Thursday, February 27, 2020

Sue's art show, "What the Weave"

Sue was a hair dresser before she retired about ten years ago. I'm sure she was a skilled and creative hair dresser. But retirement let her blossom. She began writing poetry -- very good poetry, good enough to win the Kathrine  Lee Bates annual poetry contest twice already. She has not given up poetry but has turned to collage and to weaving. At present she has a show of over 40 small-ish woven pieces at the Falmouth  (Mass - Cape Cod) Art Center. They are fascinating, most made of yarn, but some using other materials like paper, plastic, wire.  All are fairly small and I was delighted to see that some had red "sold" stickers on them when I went to the show about ten days ago. 

The first piece encountered is this one with the banana. Those who read about the big-bucks art world with their annual art shows in various cities in Europe and the US, will remember that last spring the talk of the show (Miami? Basel? somewhere) was a a banana affixed to the wall with a piece of duct tape. I believe it sold for $120.000 - and the purchaser ate the banana.  Sue's piece is a bit smaller and she replaces the banana every 3 days and has put a purchase price -- due to the fact that weaving takes more time and skill than smacking on a piece of duct tape -- at $1250,000. She doesn't expect it to sell but did ask that her friends do a selfie with the art. I had a regular camera but here I am with the immortal banana piece.  (Remember, if you click on the photo, you will enlarge it enough to see the weaving more clearly.)


Wednesday, January 15, 2020

Christmas book winner

(I love the Mandarin or Clementine oranges that are very much in season right now.)

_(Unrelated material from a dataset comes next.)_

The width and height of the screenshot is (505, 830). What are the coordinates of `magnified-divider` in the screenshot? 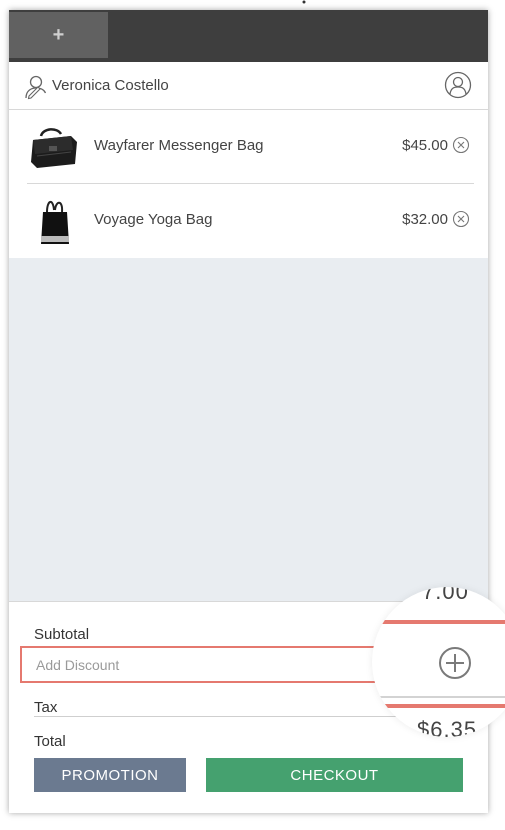 It's located at (438, 697).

As I wrote in the previous post, we've been giving one another books for Christmas. This year, as last, grandson Joel found the "hit" which this year went to his sister Cory but is making it's way around the family. I finished it last night after an immersing couple of days, finding myself in a world so clearly and perfectly drawn, but so truly dreadful that I couldn't read without breaks.  The book is Educated by Tara Westover who never went to school until she defied her fiercely fundamental Mormon father (as had two older brothers) and went to Brigham Young University having studied alone (as one brother instructed) to pass the entry exam. Eventually a teacher arranged for her to go to Cambridge  (in England) and from there another helped her get a Gates Foundation scholarship to get a Ph.D. at Harvard. That is the education part in the narrower  sense.

Her father was fanatically dominating, fearful, (bipolar in spades!), he owns property on an Idaho mountain where he collected wrecked autos and other junk which he stripped and sold. The mother became a very competent midwife and eventually an entrepreneurial herbalist. There were seven children, one brother was (to any reader but not to the family) severely violent. The larger story beside her very bumpy formal education is the emotional immersion and dependence she feels toward the family and how very slowly and very painfully she finally becomes a self-aware, individual. The family tie is ingrained so deeply she is in emotional pain (and sometimes physical pain) most of the time.

This sounds like a difficult read and it is. The difficulty comes from the reader's perspective (can't she see what's happening) but not from the writing which is amazingly vivid but without over-reaching.